Cette université abritée à la Sorbonne s’adresse à des patients atteints de maladie chronique, qui veulent développer une expertise à partir des savoirs acquis par l’expérience de leur pathologie et ses traitements. Nous proposons trois DU, en ETP, en démocratie sanitaire et en cancérologie. Les enseignements sont assurés par des professeurs de renom et des patients experts. Le très haut niveau des enseignants concourt à la qualité des diplômes. Entre 10 et 15 % de nos étudiants poursuivent ensuite leur parcours diplômant ; certains vont même jusqu’au doctorat, notamment grâce à un partenariat avec le Cnam.

L’I.M. : Quels sont les débouchés possibles pour les étudiants ?

C.T.-T. : Ils peuvent devenir patients experts en association ou établissement, travailler avec des instances ou des centres de formation. Ils peuvent participer à la rédaction de recommandations de pratiques professionnelles, collecter des données auprès d’autres patients, assurer un accompagnement individuel pour les patients ou les proches… Ou encore co-animer des programmes d’ETP, dispenser des formations en Ifsi, en faculté de médecine ou en formation continue. Autre débouché du côté politique : ils ont un rôle de sensibilisation des experts en santé publique, des agents des ARS, des élus… Ces voies professionnelles peuvent d’ailleurs leur permettre de se réorienter, notamment quand ils ont perdu leur emploi en raison de leur maladie.

L’I.M. : Quand l’expertise des patients peut-elle être utile ?

C. T.-T. : Les professionnels du soin ont besoin de leur expertise pour mieux comprendre le vécu de la maladie : les effets indésirables des traitements, les symptômes au quotidien, les répercussions sur la vie courante, les états émotionnels du malade… La maladie impacte la vie sociale et les patients ont besoin de discuter de leur maladie avec les proches, les collègues… Les soignants peuvent d’autant mieux enseigner ces pratiques de communication que d’autres patients ont partagé leur expérience. Pour les instances de décision en santé, l’expertise des patients est utile pour répondre au mieux aux besoins spécifiques des différentes maladies. Il y a dans chaque maladie des douleurs souvent passées sous silence, sur lesquelles les patients ne sont pas interrogés. Si on les laisse s’exprimer, ils pourront nous éclairer sur tous ces besoins.

L’I.M. : pourquoi est-il nécessaire de passer par une formation ?

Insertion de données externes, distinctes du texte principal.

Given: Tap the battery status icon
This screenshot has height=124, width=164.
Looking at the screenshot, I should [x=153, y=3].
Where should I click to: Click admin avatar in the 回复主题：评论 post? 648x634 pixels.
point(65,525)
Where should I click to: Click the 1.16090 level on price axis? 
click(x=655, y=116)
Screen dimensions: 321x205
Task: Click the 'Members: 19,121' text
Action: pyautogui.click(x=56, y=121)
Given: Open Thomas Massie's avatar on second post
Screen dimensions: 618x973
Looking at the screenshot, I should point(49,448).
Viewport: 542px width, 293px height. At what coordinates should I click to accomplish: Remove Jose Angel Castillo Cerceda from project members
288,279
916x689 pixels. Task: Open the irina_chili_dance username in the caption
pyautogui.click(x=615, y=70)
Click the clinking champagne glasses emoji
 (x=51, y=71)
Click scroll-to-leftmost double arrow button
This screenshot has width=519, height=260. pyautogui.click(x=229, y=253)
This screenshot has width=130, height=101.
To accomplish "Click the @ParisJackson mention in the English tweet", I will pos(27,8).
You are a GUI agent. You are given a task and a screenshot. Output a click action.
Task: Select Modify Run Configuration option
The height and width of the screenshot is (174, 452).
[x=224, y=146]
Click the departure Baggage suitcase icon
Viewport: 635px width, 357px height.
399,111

C. T.-T. : La formation permet de prendre du recul et d’analyser son expérience, souvent traumatique. C’est une bonne façon de reprendre en main son histoire, souvent bouleversée par la maladie. Notre objectif est de transformer la plainte en objectifs ou en propositions, et de faire évoluer le témoignage individuel en témoignage à visée pédagogique. Nous consacrons aussi un module à la psychologie des soignants, et nos patients sont formés à prendre soin des équipes professionnelles qu’ils côtoient… Les services ne veulent pas voir arriver des patients qui seraient dans la critique de tout. Il faut savoir trouver la bonne posture. Le diplôme garantit aux équipes d’accueil que le patient expert qui vient travailler avec eux est dans une démarche constructive.

L’I.M. : Finalement, ces patients sont amenés à représenter une forme de “voie du milieu” entre les professionnels et les malades…

C. T.-T. : Oui, ils ont un rôle de médiation. Leurs fonctions sont complémentaires de celles du personnel soignant… C’est d’ailleurs pour cela qu’ils sont bien accueillis par les équipes qui font de l’ETP : elles ont compris que les deux approches se complètent. Le patient partenaire connaît le choc de l’annonce de la maladie, la complexité des parcours de soin et de leur coordination. Il comprend les problèmes d’adhésion aux traitements. Il est spontanément en empathie avec les autres malades, et il peut les aider à mieux accepter certaines contraintes. Ils sont de véritables “GPS du soin”, qui aident les autres à naviguer dans tous les aspects de la prise en charge et de la vie avec la maladie.